Primeiro, segundo, terceiro degrau. Parou no quarto. E desde o segundo, ele já sabia.
Olhou-a a noite inteira, esperando um encorajamento. Ela passou por ele. Duas vezes. Era a sua deixa. Esperou mais um pouco até sentir-se confiante. Teve certeza quando ela o olhou de volta. Ele já sabia.
Ela não notou. Passou por ele inadvertidamente (duas vezes). Olhou e cumprimentou outras pessoas, não ele. Sequer o viu. Surpreendeu-se quando ele surgiu do nada e disse “oi”, cuspindo as duas vogais como se tivesse passado quinze minutos brincando com elas na ponta da língua.
Ele perguntou seu nome.
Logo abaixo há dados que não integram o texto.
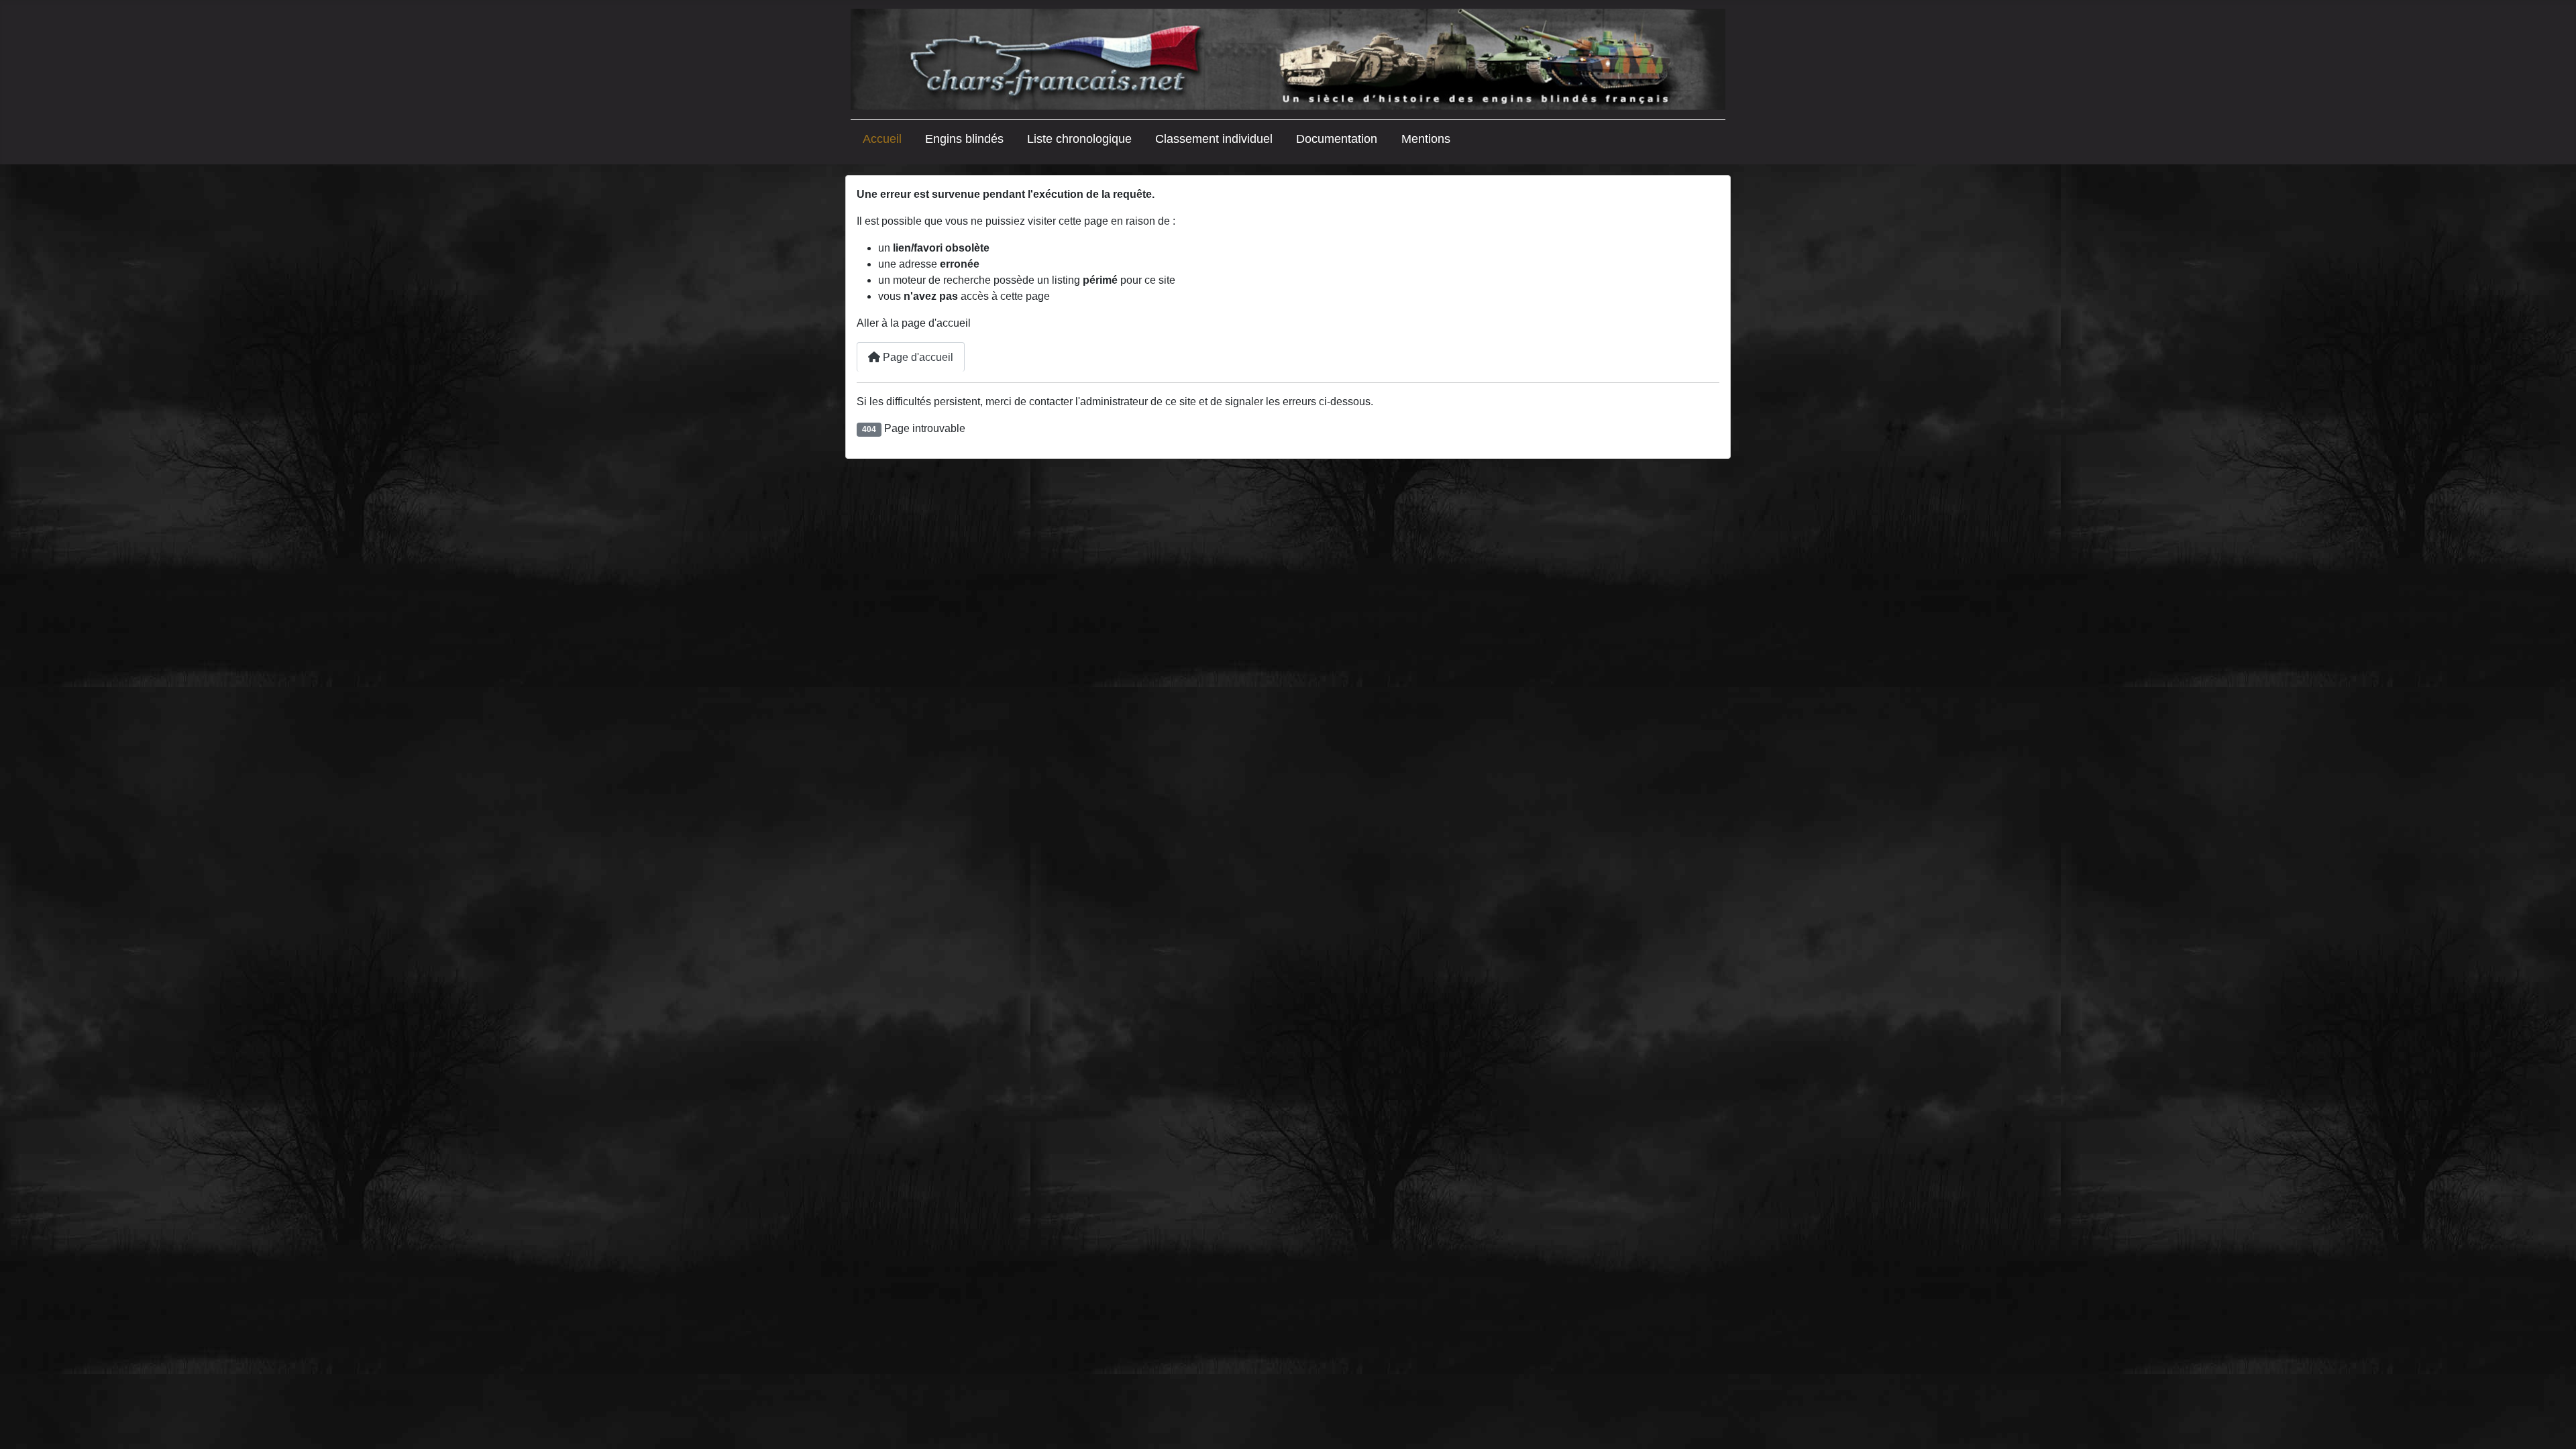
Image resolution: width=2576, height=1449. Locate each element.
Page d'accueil (916, 357)
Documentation (1336, 139)
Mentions (1425, 139)
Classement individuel (1214, 139)
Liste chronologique (1079, 139)
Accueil (882, 139)
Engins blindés (964, 139)
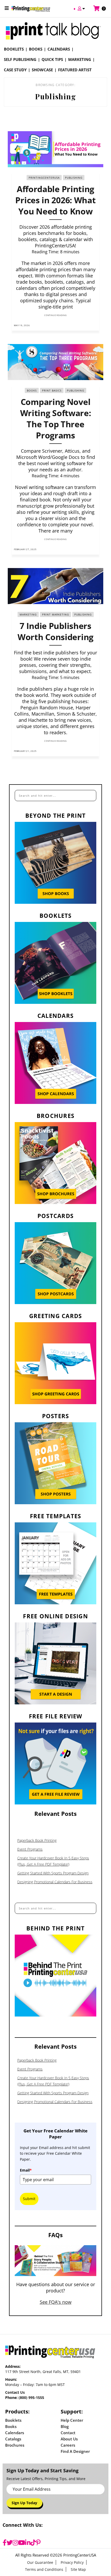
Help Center (72, 2420)
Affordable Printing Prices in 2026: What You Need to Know (55, 200)
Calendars (58, 49)
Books (35, 49)
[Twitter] (9, 2542)
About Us (69, 2438)
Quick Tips (52, 59)
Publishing (73, 177)
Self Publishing (20, 59)
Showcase (42, 69)
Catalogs (13, 2438)
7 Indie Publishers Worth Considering (55, 631)
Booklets (14, 49)
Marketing (79, 59)
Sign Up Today (24, 2502)
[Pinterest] (38, 2542)
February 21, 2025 (25, 751)
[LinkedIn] (27, 2542)
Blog (65, 2426)
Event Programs (30, 1849)
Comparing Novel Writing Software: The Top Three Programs (55, 418)
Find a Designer (75, 2451)
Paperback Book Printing (37, 1840)
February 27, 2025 (25, 549)
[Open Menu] (7, 8)
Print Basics (51, 390)
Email (26, 2170)
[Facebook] (4, 2542)
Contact (68, 2432)
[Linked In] (94, 325)
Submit (29, 2198)
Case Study (15, 69)
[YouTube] (21, 2542)
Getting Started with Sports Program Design (53, 1873)
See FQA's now (56, 2302)
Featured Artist (75, 69)
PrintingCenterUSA (44, 177)
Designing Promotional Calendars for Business (54, 1881)
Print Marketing (55, 614)
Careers (68, 2445)
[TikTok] (33, 2542)
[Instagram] (15, 2542)
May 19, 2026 (22, 325)
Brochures (14, 2445)
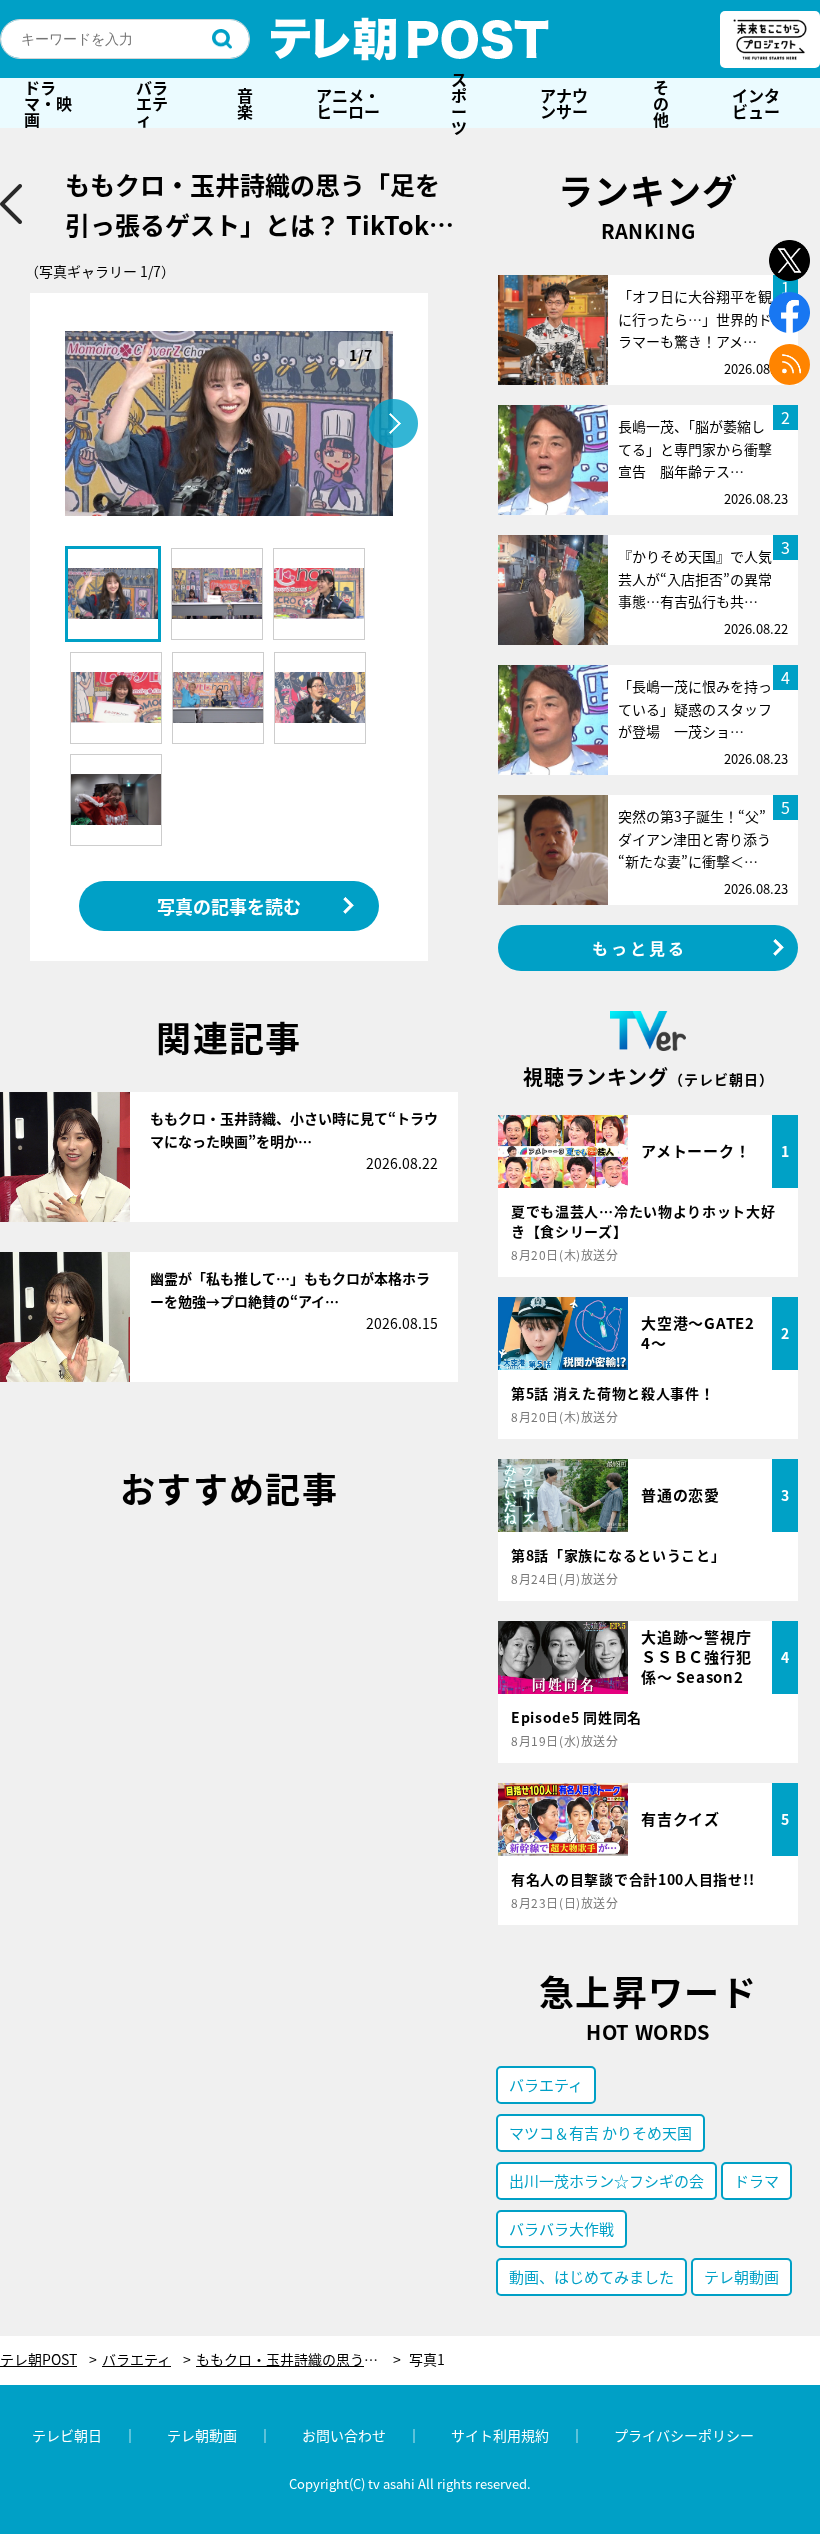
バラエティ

Ela disse os dois, seu nome composto. Não entendeu porque fez isso. Amigos potencialmente descartáveis (desses que se adquire em filas e noitadas) geralmente tinham acesso apenas à primeira parte de seu nome (a parte mais fácil de esquecer). Ele disse o nome dele. Ela achou inusitado. Não teria como esquecer.
Ele pediu para trata-la pelo segundo nome. Quantos sinais ela não veria naquela noite?
Conversaram amenidades. Política internacional. Conflitos no Oriente Médio. Perspectivas profissionais. Desejos para o futuro. Filosofia. Assuntos profundos tratados superficialmente, mas ainda assim, impróprios para o lugar e para o barulho.
Uma conversa que clamava por uma continuação. Mas ela não se atreveria a pensar que passaria daquela noite.
A carona chegou. Ela disse que estava de saída. Ele pediu seu telefone. Ela ficou na dúvida se daria o número certo ou errado, como geralmente fazia naquela fase (uma estratégia que tornara tudo ainda mais fácil). Começou a sequência determinada a mudar o último algarismo. Mas não o fez. Também não entendeu por que fez aquilo.
Enquanto se despediam, ela desejou saber se seus lábios eram tão macios quanto aparentavam àquela distância. Olhou para o lado, mexeu no cabelo, lhe deu mais um minuto. Quando se virou de volta ele já estava bem perto, de olhos fechados. Ela sorriu (ele não viu).
Quando abriram os olhos tudo estava diferente.
Ele já sabia. Ela, não. Mas, de alguma forma, sentiu naqueles lábios, os mais macios do mundo.
Suas vidas haviam mudado.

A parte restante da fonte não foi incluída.